Type 2 diabetes mellitus is associated with intestinal dysbiosis, and the administration of probiotics may be a way to restore the intestinal microbiota in these patients. In a double-blind, randomized, placebo-controlled study, 50 volunteers with type 2 diabetes mellitus consumed fermented milk (120 g/day) daily for 6 weeks. They were divided into two groups: the group that consumed fermented milk containing Lactobacillus acidophilus La-5 and Bifidobacterium animalis subsp lactic BB-12, and the control group, which consumed conventional fermented milk. After 6 weeks, a significant decrease in hemoglobin A1c levels was observed in the group that consumed milk containing probiotics [76,77]. Another study that investigated the effects of probiotic and conventional yogurt on lipid profile in people with type 2 diabetes mellitus was performed on a group of 60 volunteers who received for 6 weeks 300 g of probiotic yogurt containing Lactobacillus acidophilus La5 and Bifidobacterium lactis Bb12 or 300 g of conventional yogurt. At the end of the 6 weeks, it was observed that the consumption of yogurt with probiotic led to a decrease of 4.54% of total cholesterol and a decrease of 7.45% of LDL-c [76,78].

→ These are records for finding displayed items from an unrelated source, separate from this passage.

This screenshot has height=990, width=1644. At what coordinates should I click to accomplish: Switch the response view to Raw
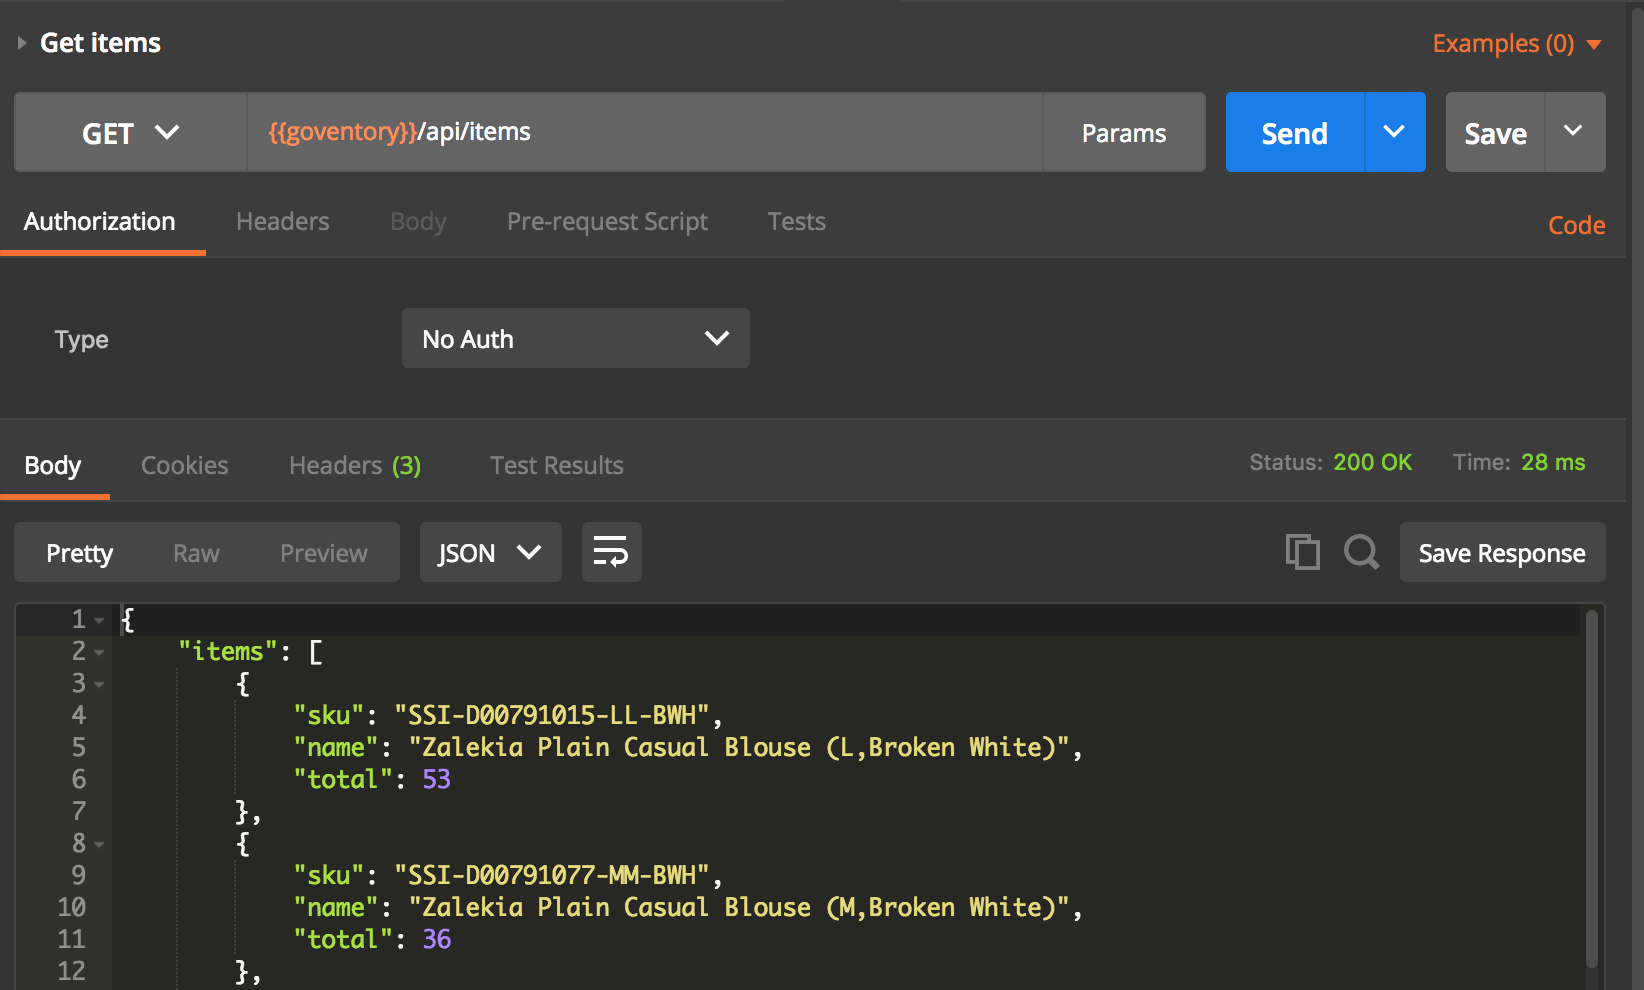click(x=195, y=551)
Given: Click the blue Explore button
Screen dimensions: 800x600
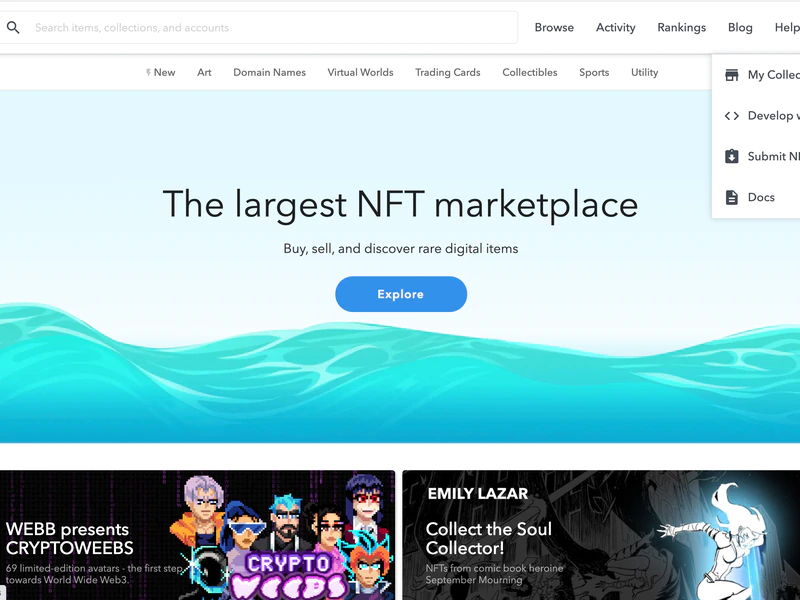Looking at the screenshot, I should pyautogui.click(x=401, y=294).
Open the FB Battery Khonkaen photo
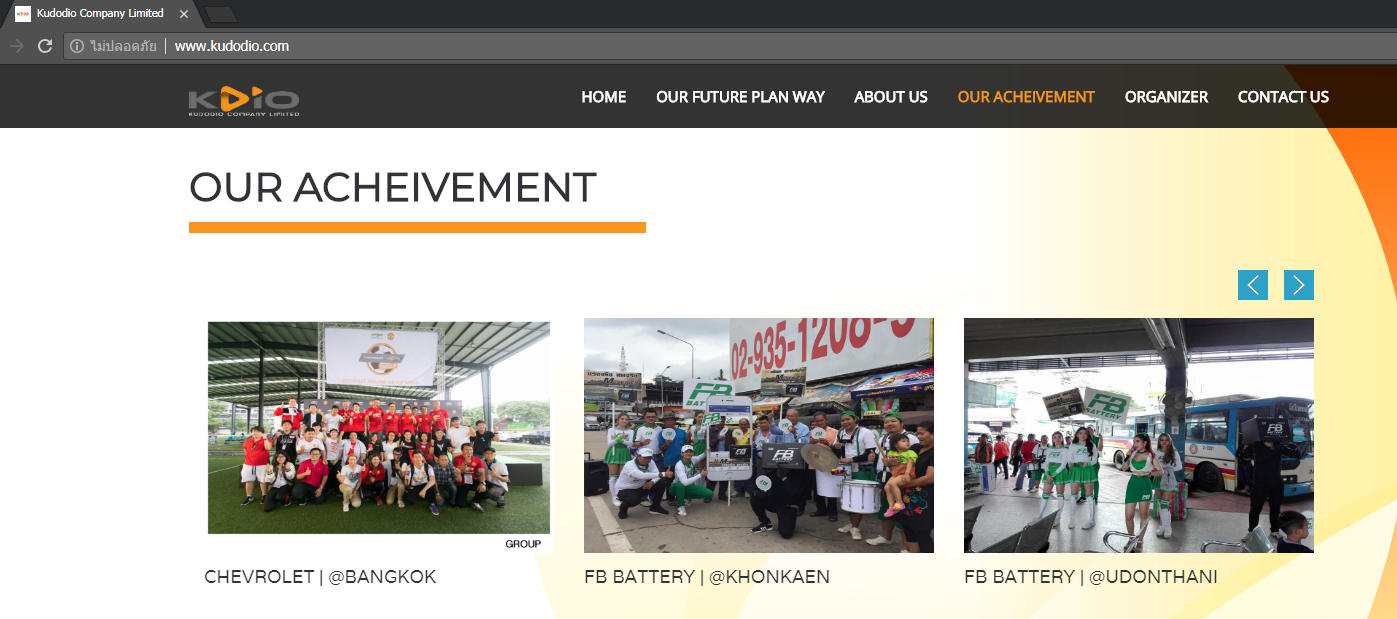This screenshot has height=619, width=1397. [759, 435]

As we know, oxidative stress is a key element in the pathogenesis of type 2 diabetes mellitus. The beneficial effects of probiotics on patients with type 2 diabetes mellitus were highlighted in a study involving 64 patients, who were divided into two groups: a group receiving 300 g of probiotic yogurt containing Lactobacillus acidophilus La5 and Bifidobacterium lactis Bb12 and a group receiving 300 g/day of conventional yogurt for 6 weeks. After 6 weeks, in the group that had consumed probiotic yogurt, there was a significant decrease in youth blood glucose and hemoglobin A1c [76,79].

Another pathology where the beneficial effect of probiotic use is highlighted is non-alcoholic fatty liver disease. A study in this regard was performed on 20 children with obesity who had persistent hypertransaminasemia and ultrasonographic hyper-reflexogenic liver, where for 8 weeks they received either the probiotic Lactobacillus rhamnosus GG strain or placebo. After 8 weeks of treatment, there was a significant decrease in alanine aminotransferase in the probiotic group. Therefore, the probiotic strain of Lactobacillus rhamnosus can be considered as a therapy for non-alcoholic fatty liver disease [80]. Another randomized, double-blind, controlled clinical trial in 72 patients with non-alcoholic fatty liver disease (NAFLD) highlighted the beneficial effects of probiotics. This study included 72 people with NAFLD who consumed for 8 weeks 300 g/day of probiotic yogurt containing Lactobacillus acidophilus La5 and Bifidobacterium lactis Bb12 or conventional yogurt. In the group of those who consumed probiotic yogurt, a reduction in serum levels of alanine aminotransferase, aspartate aminotransferase, total cholesterol and, respectively, low-density lipoprotein cholesterol by 4.67, 5.42, 4.1 and 6.92% was observed [81].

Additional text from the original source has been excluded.